I’m just back from my second Buddhafield festival. Buddhafield is an orgy of the alternative and this year I taught embodied peacebuilding, aikido and a workshop on business as a spiritual practice. The latter was advertised as “What hippies can learn from business” – on the surface like leading a workshop on cross dressing at a Klu Klux Clan rally; however it was well attended and well received. As one participant put it, “This workshop has balanced my Buddhafield experience” – referring to the fact that there was little else on offer there in regards to money and the business aspects of getting things done.
For me the festival was about reintegrating my relaxed, pluralistic, being in the moment inner-hippie. In order to establish my business over the last two years I have focused on discipline, results, organisation and focus. This was what I was offering in my workshops and it was well received. I have however repressed my inner hippie in the process so it was good to reconnect with this part of myself. I spent a lot of time, dancing, mooching around having coffees and saunas – not trying to get things done for a change, sans watch and phone. I guess this is how we grow – through differentiation and reintegration. In integral terms, as we move from one level of development to another.
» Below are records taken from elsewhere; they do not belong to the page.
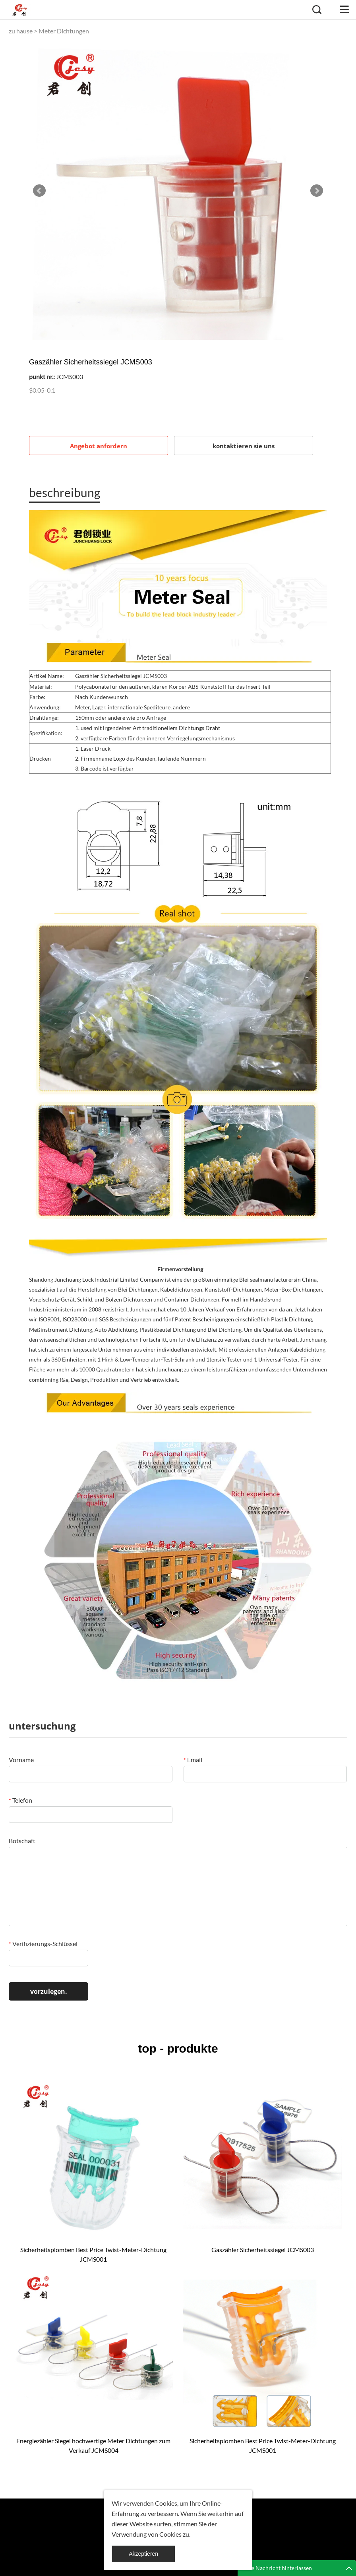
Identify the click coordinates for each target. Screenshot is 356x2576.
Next (316, 190)
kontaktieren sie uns (244, 446)
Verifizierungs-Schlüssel (43, 1943)
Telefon (20, 1800)
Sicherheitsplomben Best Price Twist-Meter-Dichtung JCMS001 (93, 2254)
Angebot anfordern (98, 446)
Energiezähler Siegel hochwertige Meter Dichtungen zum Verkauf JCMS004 (93, 2445)
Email (193, 1759)
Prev (39, 190)
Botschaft (22, 1840)
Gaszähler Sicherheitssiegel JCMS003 (262, 2249)
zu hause (21, 31)
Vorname (21, 1759)
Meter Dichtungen (64, 31)
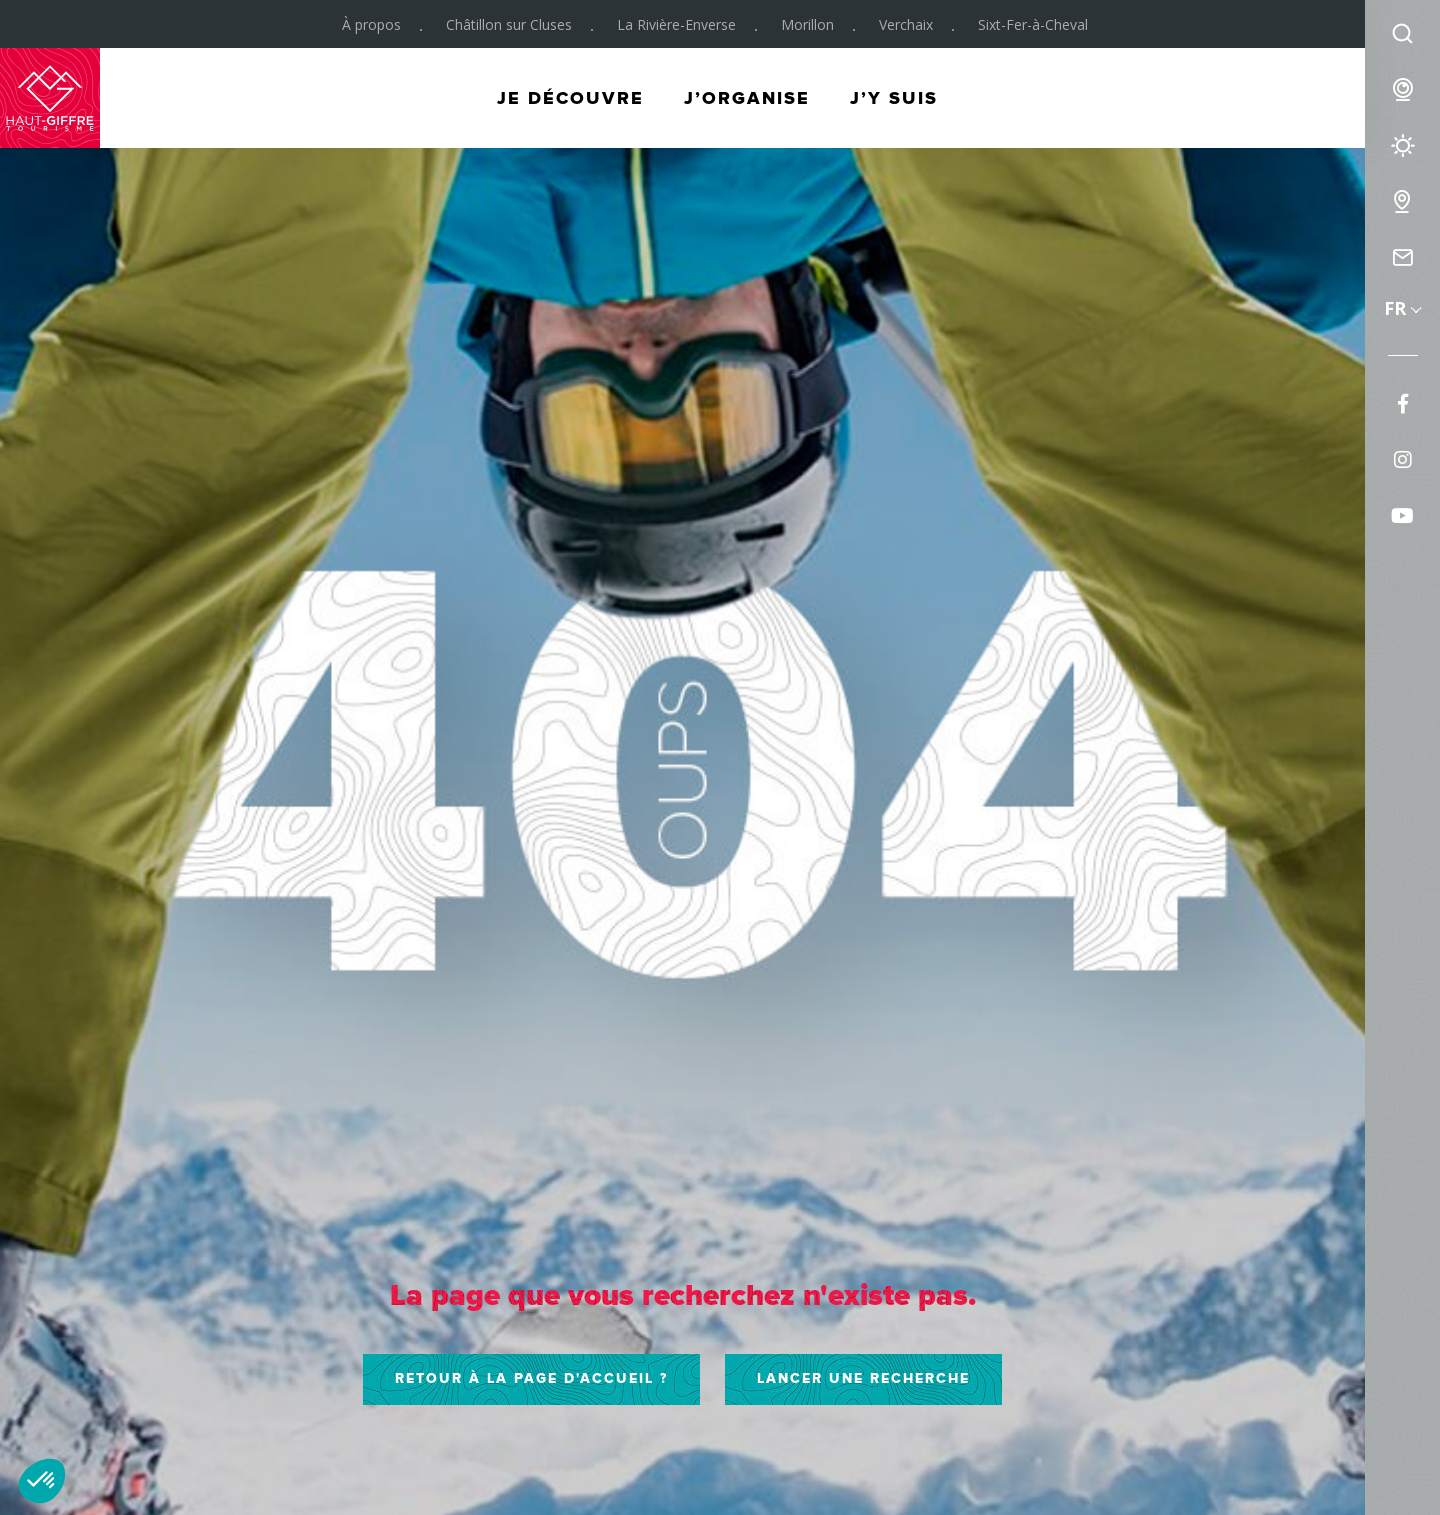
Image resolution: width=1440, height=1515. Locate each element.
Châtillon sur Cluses (509, 24)
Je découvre (570, 98)
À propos (371, 24)
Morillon (807, 24)
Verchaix (906, 24)
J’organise (747, 98)
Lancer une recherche (863, 1378)
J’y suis (894, 98)
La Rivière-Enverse (676, 24)
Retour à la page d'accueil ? (531, 1378)
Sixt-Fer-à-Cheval (1033, 24)
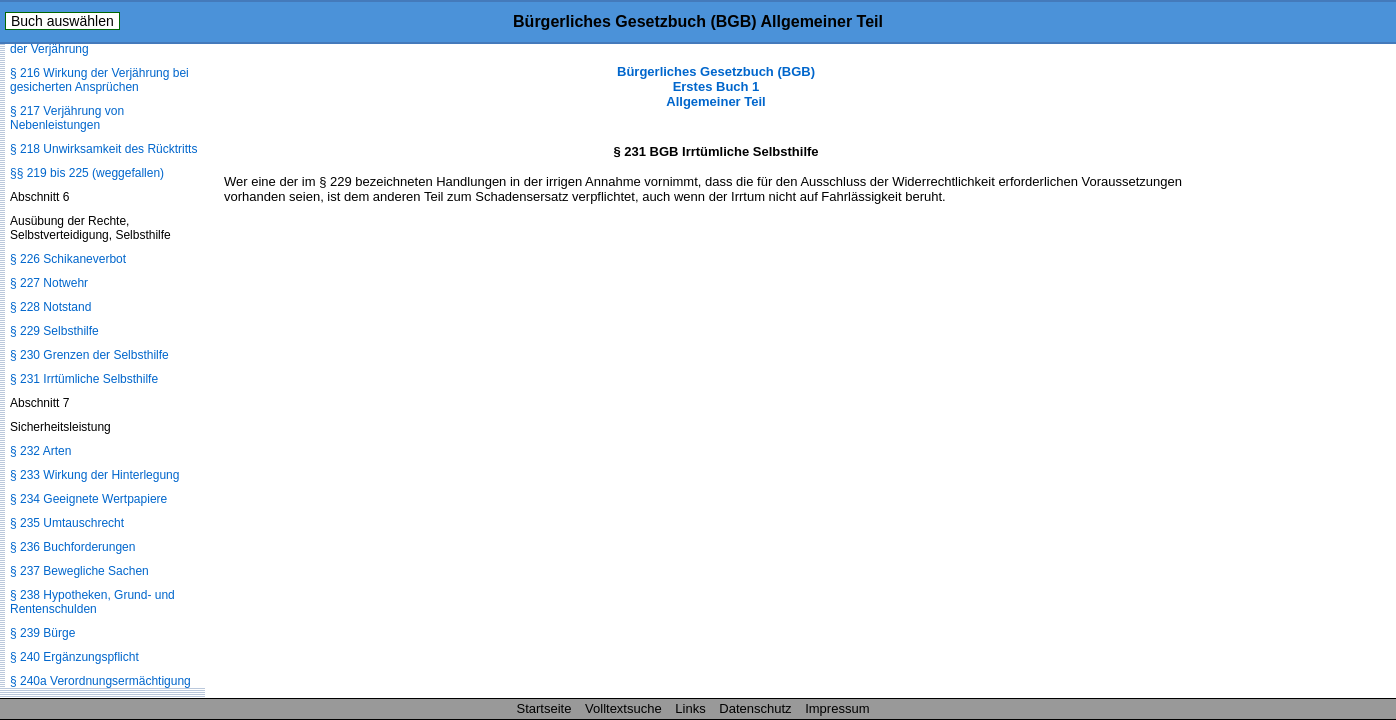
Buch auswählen (62, 21)
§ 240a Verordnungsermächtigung (100, 681)
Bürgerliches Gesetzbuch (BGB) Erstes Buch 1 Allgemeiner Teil (716, 86)
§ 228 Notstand (50, 307)
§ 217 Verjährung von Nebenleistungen (67, 118)
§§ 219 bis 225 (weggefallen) (87, 173)
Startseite (544, 708)
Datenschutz (755, 708)
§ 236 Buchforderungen (72, 547)
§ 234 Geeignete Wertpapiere (88, 499)
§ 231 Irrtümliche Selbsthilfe (84, 379)
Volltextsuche (623, 708)
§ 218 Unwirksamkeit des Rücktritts (103, 149)
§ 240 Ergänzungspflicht (74, 657)
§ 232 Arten (40, 451)
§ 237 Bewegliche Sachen (79, 571)
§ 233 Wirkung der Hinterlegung (94, 475)
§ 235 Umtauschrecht (67, 523)
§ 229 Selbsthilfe (54, 331)
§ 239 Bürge (42, 633)
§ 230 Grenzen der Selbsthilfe (89, 355)
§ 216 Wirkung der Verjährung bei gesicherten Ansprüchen (99, 80)
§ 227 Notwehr (49, 283)
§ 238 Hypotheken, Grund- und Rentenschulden (92, 602)
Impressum (837, 708)
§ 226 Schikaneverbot (68, 259)
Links (690, 708)
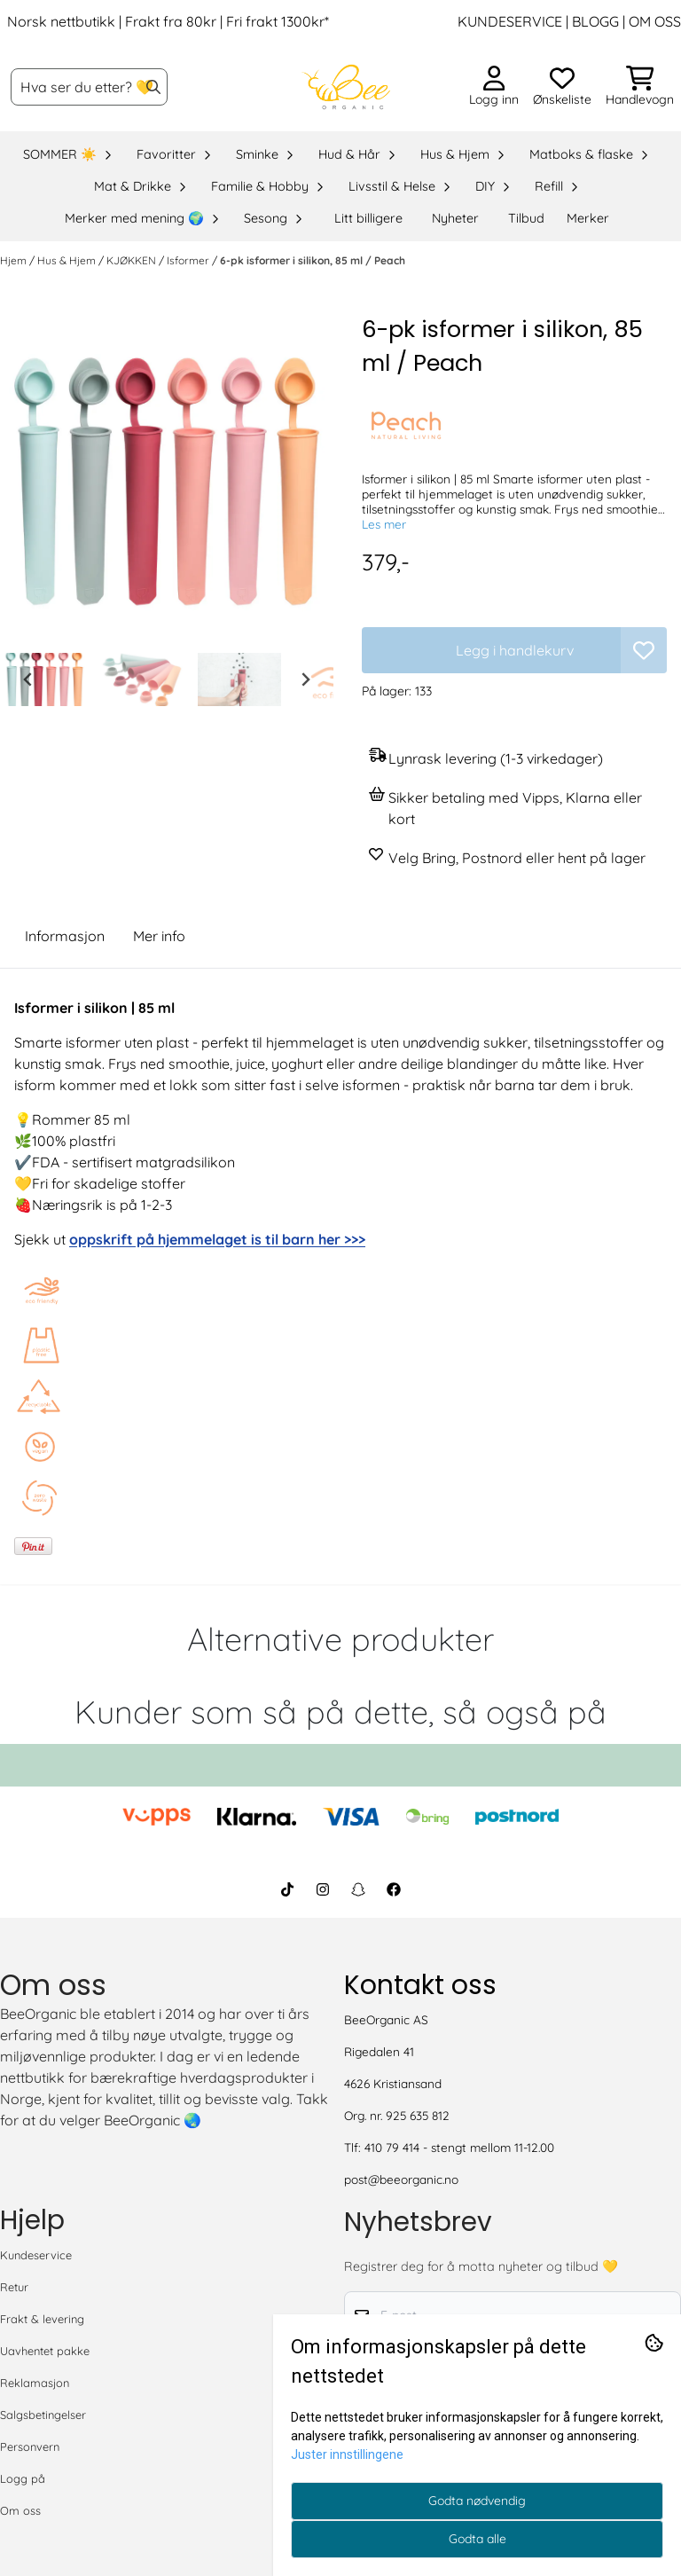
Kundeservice (36, 2255)
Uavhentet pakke (45, 2351)
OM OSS (655, 21)
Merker (588, 218)
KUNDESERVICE (510, 21)
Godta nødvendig (477, 2501)
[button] (643, 650)
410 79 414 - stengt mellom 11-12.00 (459, 2147)
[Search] (153, 87)
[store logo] (345, 87)
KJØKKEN (132, 260)
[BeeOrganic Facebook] (394, 1889)
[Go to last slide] (28, 679)
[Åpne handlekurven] (640, 87)
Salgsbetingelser (43, 2414)
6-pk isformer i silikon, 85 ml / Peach (312, 260)
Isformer (189, 260)
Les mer (384, 523)
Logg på (22, 2478)
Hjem (14, 260)
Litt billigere (368, 218)
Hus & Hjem (67, 260)
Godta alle (477, 2539)
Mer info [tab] (159, 936)
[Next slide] (305, 679)
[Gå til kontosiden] (494, 87)
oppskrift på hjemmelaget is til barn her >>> (217, 1239)
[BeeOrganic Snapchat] (358, 1889)
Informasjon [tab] (65, 936)
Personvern (29, 2446)
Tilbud (526, 218)
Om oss (20, 2510)
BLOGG (593, 21)
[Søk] (89, 87)
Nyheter (455, 218)
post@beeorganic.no (401, 2179)
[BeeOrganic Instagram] (323, 1889)
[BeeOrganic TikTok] (287, 1889)
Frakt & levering (42, 2319)
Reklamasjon (34, 2383)
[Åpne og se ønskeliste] (562, 87)
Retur (14, 2287)
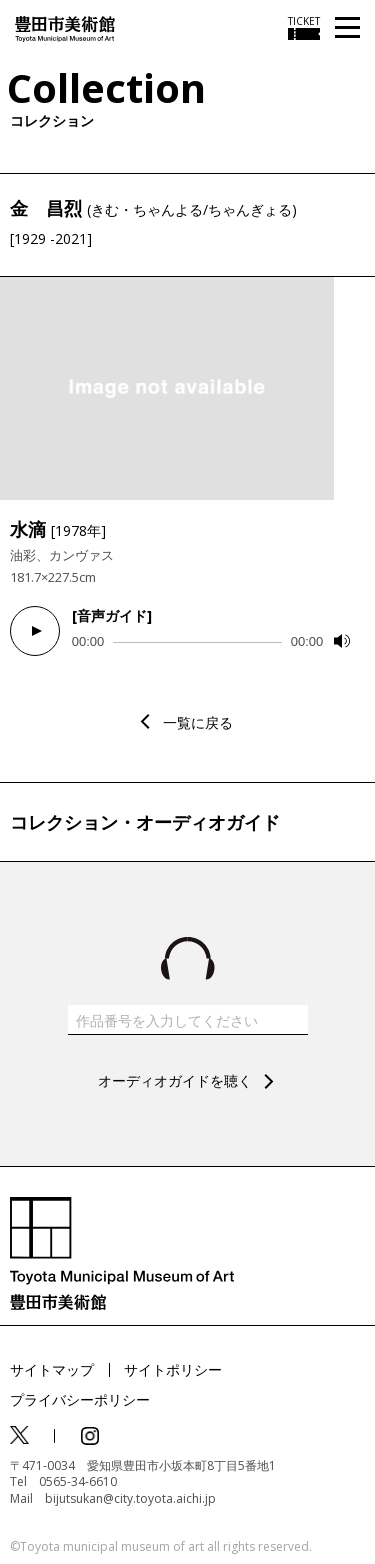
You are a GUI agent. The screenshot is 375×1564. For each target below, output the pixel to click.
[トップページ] (65, 27)
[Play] (35, 631)
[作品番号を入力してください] (188, 1020)
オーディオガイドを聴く (175, 1080)
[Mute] (342, 641)
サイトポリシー (173, 1369)
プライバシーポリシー (80, 1399)
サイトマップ (52, 1369)
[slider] (197, 642)
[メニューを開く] (347, 28)
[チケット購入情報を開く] (304, 28)
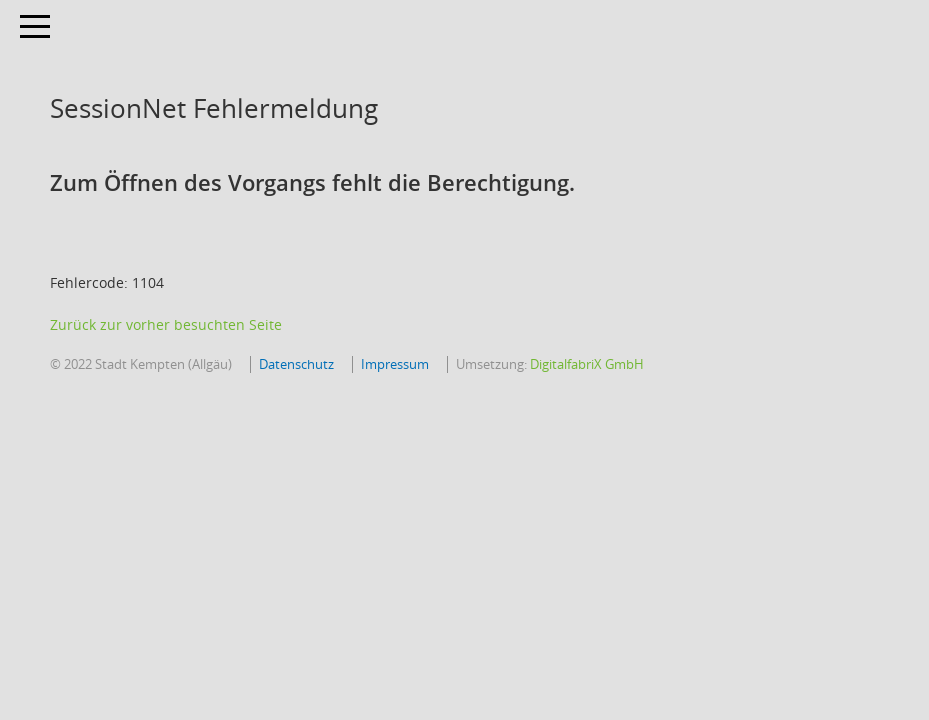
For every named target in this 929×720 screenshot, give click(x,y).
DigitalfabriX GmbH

Part of my process in doing this was struggling with loneliness and belonging much of the festival – though in Jayaraja’s Skillful Flirting workshop this was hardly a hardship J I also enjoyed associate Adrian Harris’s work on Ecopaganism, the anarchic Lost Horizons Cafe (gold painted nipples, mock funerals, tantric sisters licking departed friends – pictured) and a little contact improvisation.
Where you’re at might be different of course. Do you need?
– to distance yourself from achievist and materialist values to develop a more sensitive hippies self?
– to reintegrate achievist values to get something done in the world?
– something I have no idea about that’s way beyond me?